At today's ceremony, MIT provost Robert A. Brown welcomed scores of guests, including the Broad Institute's founding director and MIT professor of biology Eric Lander, Harvard University president Lawrence H. Summers, Whitehead Institute director Susan Lindquist and Mayor Michael Sullivan of Cambridge.

"Once completed, this building will provide a more permanent base so that Broad Institute scientists and collaborators can better pursue the promise of genomics for medicine. This location--near the Kendall Square T stop--is central to many of its affiliated scientists, Harvard's medical school and the Harvard affiliated hospitals," Brown said before leading the ceremonial groundbreaking.

Summers said, "This is truly a momentous day for our universities, for this city, for science and ultimately for human health."

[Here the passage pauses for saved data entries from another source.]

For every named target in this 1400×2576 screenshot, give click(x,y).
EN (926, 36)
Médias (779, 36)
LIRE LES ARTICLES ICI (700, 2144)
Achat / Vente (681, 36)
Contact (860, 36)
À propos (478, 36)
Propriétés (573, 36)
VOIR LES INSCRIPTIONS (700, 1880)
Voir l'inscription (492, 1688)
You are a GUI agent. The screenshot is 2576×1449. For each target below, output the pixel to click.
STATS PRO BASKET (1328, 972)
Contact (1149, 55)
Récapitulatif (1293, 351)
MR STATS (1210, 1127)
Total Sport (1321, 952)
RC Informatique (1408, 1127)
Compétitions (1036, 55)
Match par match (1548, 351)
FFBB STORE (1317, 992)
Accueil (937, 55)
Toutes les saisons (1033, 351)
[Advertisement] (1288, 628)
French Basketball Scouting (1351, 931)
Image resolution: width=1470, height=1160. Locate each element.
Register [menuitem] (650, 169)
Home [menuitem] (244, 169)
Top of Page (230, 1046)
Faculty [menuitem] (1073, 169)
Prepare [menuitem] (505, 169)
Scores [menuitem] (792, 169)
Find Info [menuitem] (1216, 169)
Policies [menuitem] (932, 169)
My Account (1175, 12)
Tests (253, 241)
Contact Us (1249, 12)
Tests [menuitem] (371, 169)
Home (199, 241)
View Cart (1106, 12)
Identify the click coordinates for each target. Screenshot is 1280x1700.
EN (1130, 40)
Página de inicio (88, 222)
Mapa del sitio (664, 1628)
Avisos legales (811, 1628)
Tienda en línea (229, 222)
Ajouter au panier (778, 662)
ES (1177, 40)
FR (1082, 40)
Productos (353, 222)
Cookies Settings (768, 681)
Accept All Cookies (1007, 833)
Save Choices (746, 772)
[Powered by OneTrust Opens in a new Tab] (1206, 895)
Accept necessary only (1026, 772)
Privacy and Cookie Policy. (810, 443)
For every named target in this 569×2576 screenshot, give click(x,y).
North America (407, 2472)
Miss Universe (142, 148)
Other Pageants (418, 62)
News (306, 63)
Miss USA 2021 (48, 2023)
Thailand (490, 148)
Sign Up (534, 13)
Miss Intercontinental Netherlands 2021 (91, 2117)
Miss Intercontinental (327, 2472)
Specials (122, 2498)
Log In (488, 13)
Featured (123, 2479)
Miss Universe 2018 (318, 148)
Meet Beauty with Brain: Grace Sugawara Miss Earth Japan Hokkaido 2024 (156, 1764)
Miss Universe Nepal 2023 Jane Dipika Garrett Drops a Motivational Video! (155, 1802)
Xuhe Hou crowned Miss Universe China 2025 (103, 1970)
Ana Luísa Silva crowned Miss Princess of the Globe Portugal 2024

"We are thrilled that the Broad Institute will soon have a new long-term home," said Lander. "This building will further our organizational mission to enable the kinds of collaborative projects that cannot readily be accomplished within the traditional setting of individual laboratories and empower scientists through access to cutting-edge tools. The site also underscores our connection to the larger research community at both MIT and Harvard."

The site is currently a parking lot at the intersection of Main and Ames streets. Boston Properties will develop the building with MIT as its tenant. After entering a long-term lease arrangement, MIT began work with Elkus-Manfredi Architects of Boston to design a distinctive 220,000-square foot, seven-story research building.

Completion of the structure will take about two years. By then the number of research scientists and technical staff at the Broad Institute is expected to increase from today's 350 to approximately 600.

About 60 percent of the space at the new location will be dedicated to laboratory work. Besides laboratories and offices, the building will feature a publicly accessible first floor that includes gallery space and a restaurant. A parking garage will be constructed behind the building.

The Broad Institute brings together some of the leaders of the international effort that succeeded in sequencing the human genome. That research is the foundation of the work that will be done at the Broad.